O Ministério do Desenvolvimento Agrário (MDA), que é o órgão responsável pelo Selo Combustível Social e estuda as alterações que podem ou não vir a ser aplicadas ao programa, reconhece que as usinas não verticalizadas dependem de um processo mais complexo para a manutenção dos benefícios. “No caso de empresas não verticalizadas, elas perdem competitividade por, entre outras razões, depender de aquisições de óleos vegetais, que muitas vezes são produzidos por outras empresas produtoras de biodiesel. Dessa forma, a flexibilidade produtiva da estrutura industrial significa um incentivo positivo à verticalização, redução de custos e aumento da competitividade”, diz André Grossi Machado, coordenador geral de biocombustíveis da Secretaria da Agricultura Familiar do MDA. Mas para ele, decidir por um processo verticalizado ou não extrapola os objetivos do selo social.

Segundo o MDA, não há uma demanda formal apresentada ao órgão solicitando alterações no programa de forma a resolver os problemas das usinas não verticalizadas.
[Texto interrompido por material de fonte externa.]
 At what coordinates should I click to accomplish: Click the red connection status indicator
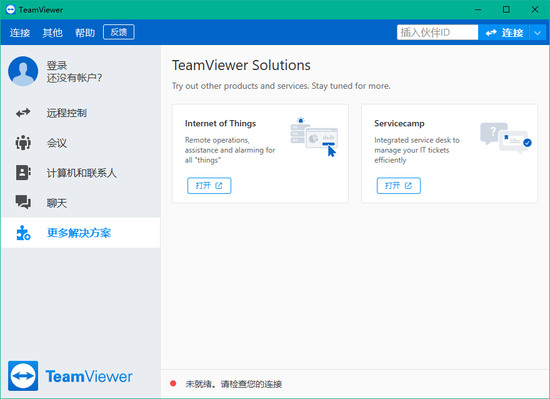173,384
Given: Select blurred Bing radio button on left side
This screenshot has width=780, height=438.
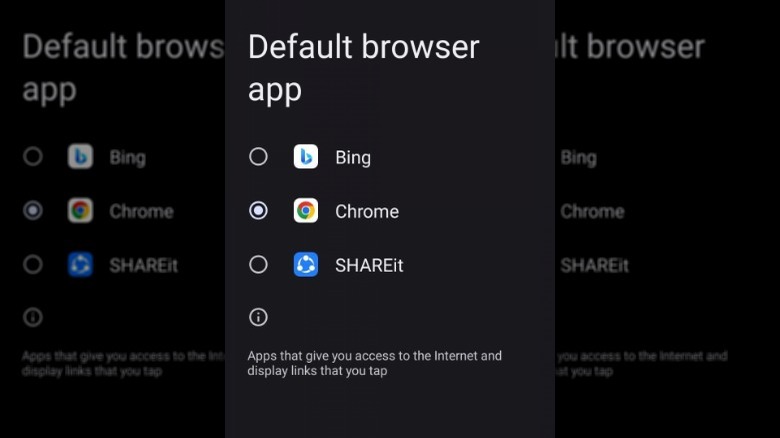Looking at the screenshot, I should (x=33, y=157).
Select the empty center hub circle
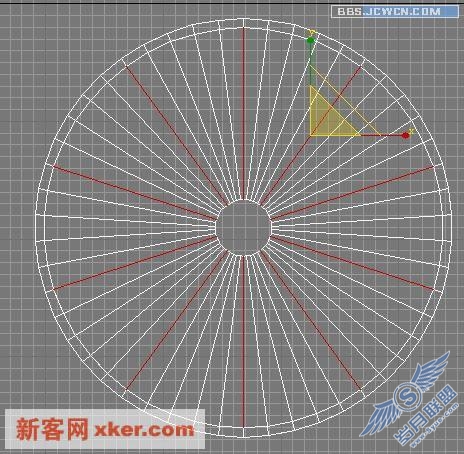This screenshot has height=454, width=464. pos(243,228)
Por isso, informa a instituição, não há nenhum estudo em andamento a esse respeito. A última alteração realizada pelo MDA no selo foi publicada no Diário Oficial da União do último dia 10 de setembro, e traz diversas modificações importantes, como aumento no percentual de aquisição no Sul para 35% e maiores benefícios para usinas que compram matéria-prima de cooperativas e de produtores do Nordeste e Semiárido.

Na opinião do diretor da Cesbra, se nada mudar, em breve o programa brasileiro de biodiesel poderá ser “entregue na mão das verticalizadas”. “Todas as mudanças recentes foram para beneficiar as grandes usinas. E com isso o que temos visto é justamente a entrada de mais empresas do agronegócio no mercado e a aquisição de pequenas e médias usinas pelas grandes.”
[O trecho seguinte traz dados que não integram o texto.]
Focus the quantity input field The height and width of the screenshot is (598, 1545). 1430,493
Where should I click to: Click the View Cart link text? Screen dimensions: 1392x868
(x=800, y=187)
Apesar de se tratar de uma evolução natural e que garante preços mais baixos para o biodiesel, Polastri afirma que “isso não é positivo para o mercado e cria dificuldades para quem é menor mas quer continuar produzindo”.

Contradição

Apesar das reclamações, o resultado do 27º leilão de biodiesel, realizado no final de setembro, mostrou uma situação no mínimo contraditória. As usinas brasileiras são bastante heterogêneas em diversos aspectos estruturais muito importantes, como tamanho, organização administrativa e localização. Mesmo assim, o último certame não mostrou sinais de que as unidades menores estivessem com dificuldades. 27 das 39 empresas (69%) que disputaram o leilão venderam 100% do biodiesel que colocaram no mercado e 91% do volume colocado à disposição das distribuidoras foi arrematado. Ou seja, apesar de todas as dificuldades das pequenas, elas competiram de igual para igual com as grandes, e quem teve interesse em vender biodiesel conseguiu.